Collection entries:

Segment Open

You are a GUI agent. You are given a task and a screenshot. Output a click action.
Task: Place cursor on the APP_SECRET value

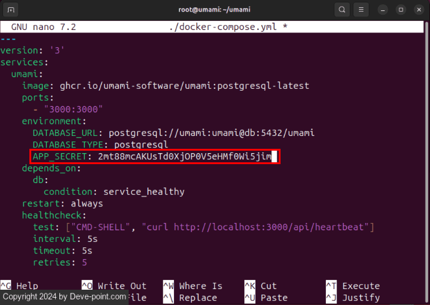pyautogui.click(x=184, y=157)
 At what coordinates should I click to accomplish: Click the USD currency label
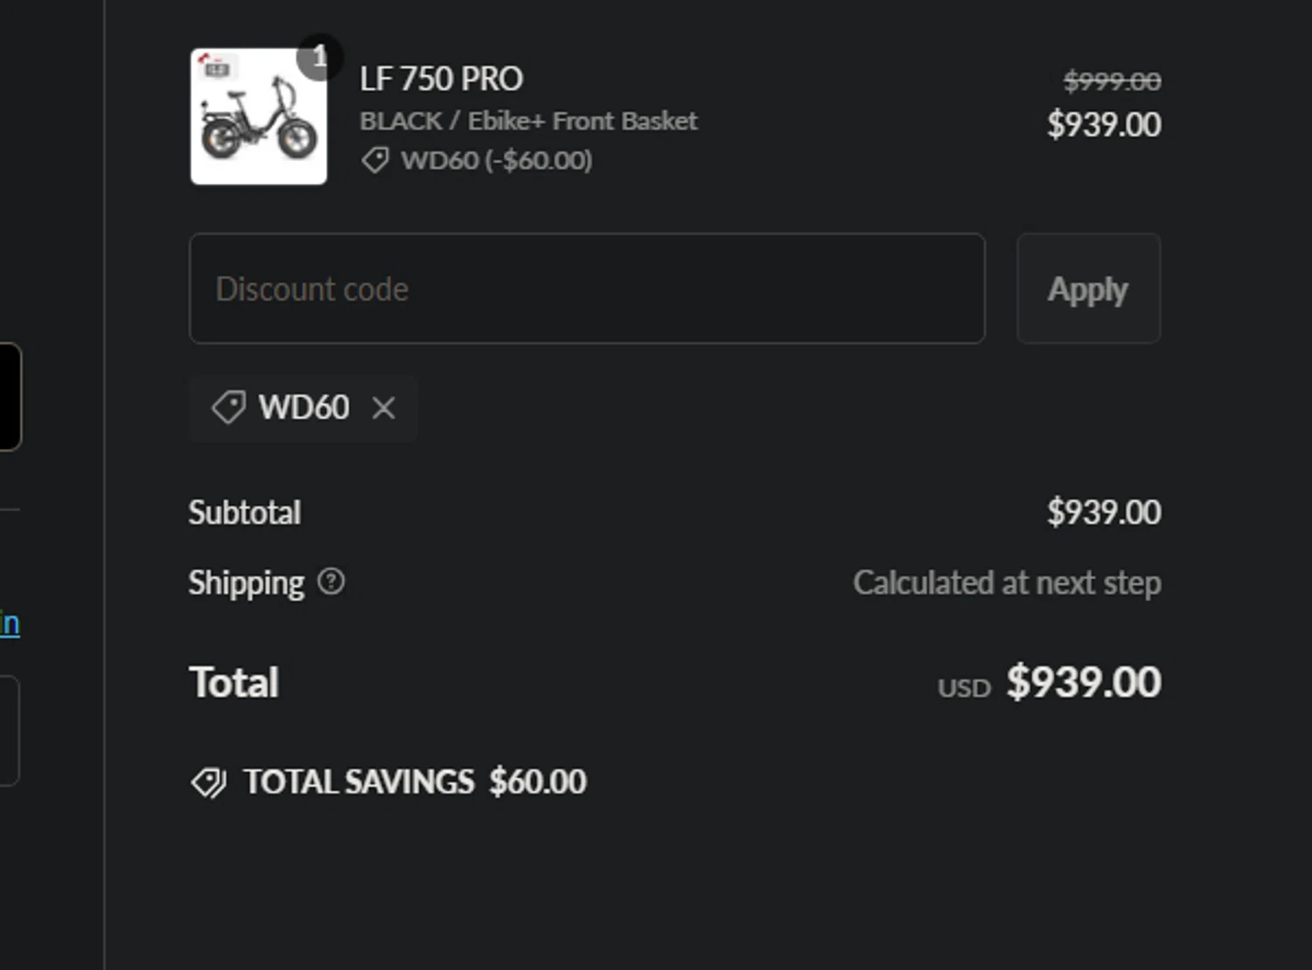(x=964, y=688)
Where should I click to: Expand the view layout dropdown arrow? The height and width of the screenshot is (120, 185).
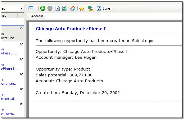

Segment Closed
Segment Open

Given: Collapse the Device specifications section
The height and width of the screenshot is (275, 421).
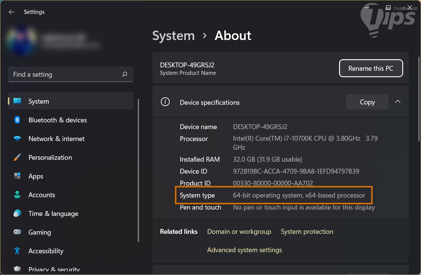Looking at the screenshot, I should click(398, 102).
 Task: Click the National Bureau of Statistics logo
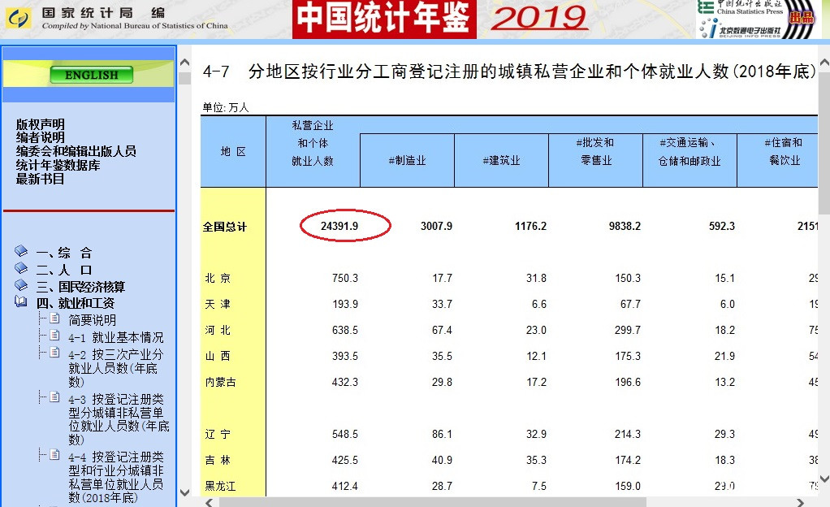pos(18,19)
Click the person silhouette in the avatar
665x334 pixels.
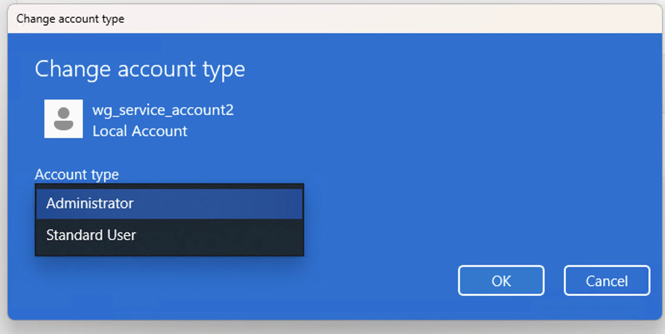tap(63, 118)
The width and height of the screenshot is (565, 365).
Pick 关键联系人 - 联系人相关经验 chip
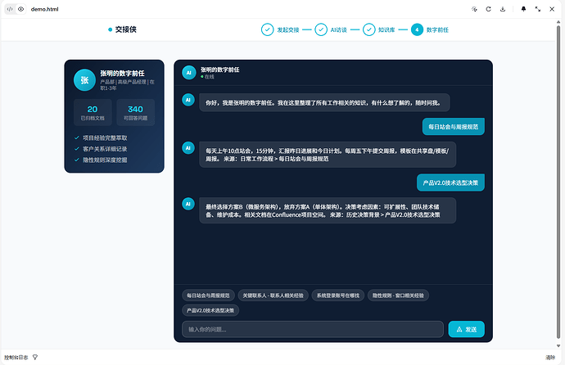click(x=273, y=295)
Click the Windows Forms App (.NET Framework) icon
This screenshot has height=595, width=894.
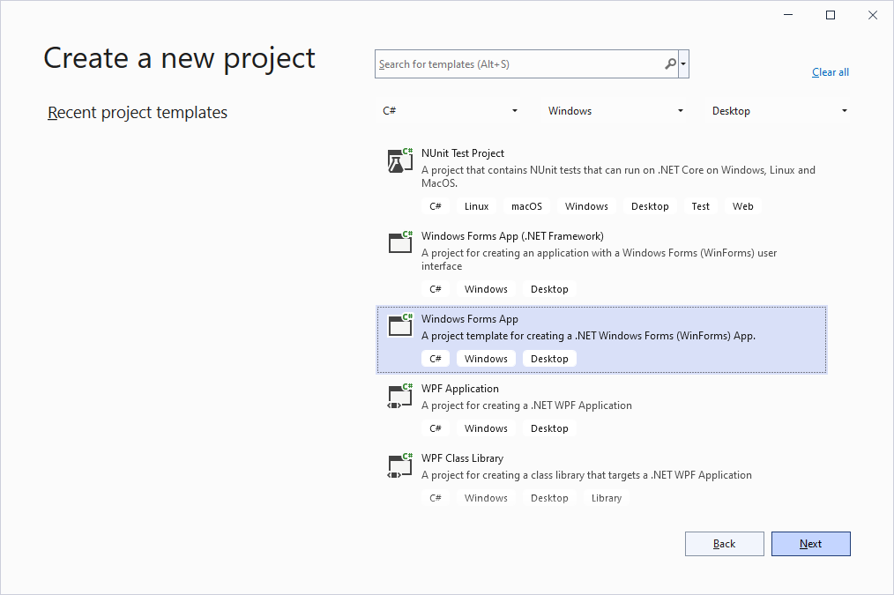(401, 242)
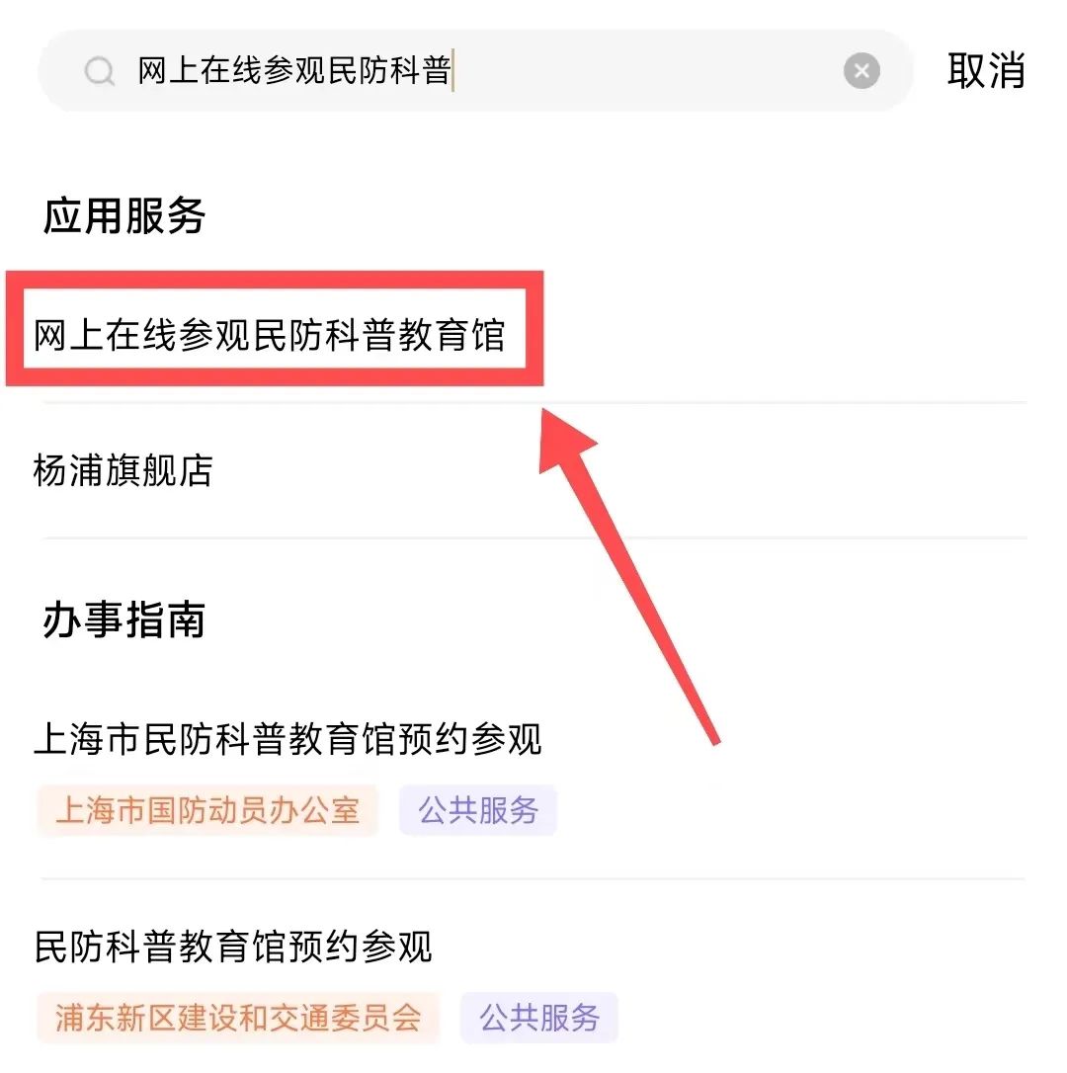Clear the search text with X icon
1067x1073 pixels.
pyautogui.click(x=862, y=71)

Segment Closed
Segment Open

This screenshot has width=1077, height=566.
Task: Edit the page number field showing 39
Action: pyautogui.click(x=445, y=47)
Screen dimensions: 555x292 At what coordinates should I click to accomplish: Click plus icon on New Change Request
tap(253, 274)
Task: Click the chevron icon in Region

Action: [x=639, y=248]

Segment Closed

WHAT YOU ARE ASKED TO DO: Only the lines starting at the one that includes "You are a GUI" and ending at the one that includes "Where should I" should be retyped, exactly, from the records above; no pictures.

SOLUTION TO THIS PROBLEM:
You are a GUI agent. You are given a task and a screenshot. Output a click action.
Task: Place cursor on the APP_SECRET value

pyautogui.click(x=184, y=157)
 At what coordinates should I click to accomplish: Click the USD currency label
(x=964, y=688)
Where should I click to: Expand the view layout dropdown arrow? The height and width of the screenshot is (120, 185).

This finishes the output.